§ **The problem**:
List every line below containing "Open".

··· Data section ···

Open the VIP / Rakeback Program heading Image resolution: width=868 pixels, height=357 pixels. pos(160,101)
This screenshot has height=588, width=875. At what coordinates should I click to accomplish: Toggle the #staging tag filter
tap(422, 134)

···
··· Data section ···

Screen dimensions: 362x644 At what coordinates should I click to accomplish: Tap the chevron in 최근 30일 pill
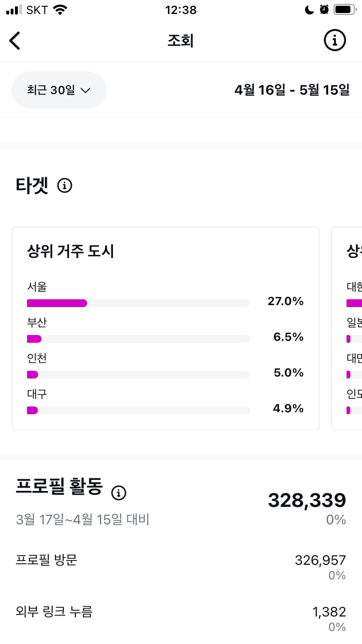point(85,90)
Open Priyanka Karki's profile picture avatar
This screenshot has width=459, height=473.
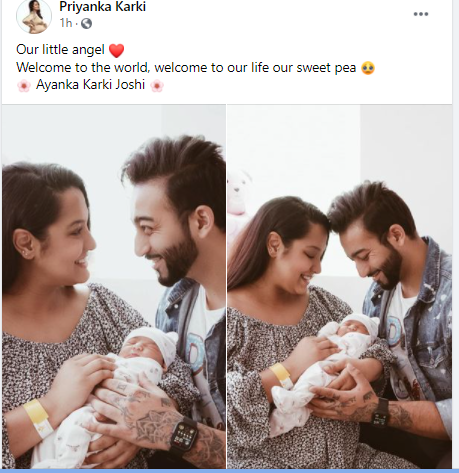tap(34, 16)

···

§ **Output**:
Open the VIP / Rakeback Program heading Image resolution: width=868 pixels, height=357 pixels. pos(160,101)
Open Priyanka Karki's profile picture avatar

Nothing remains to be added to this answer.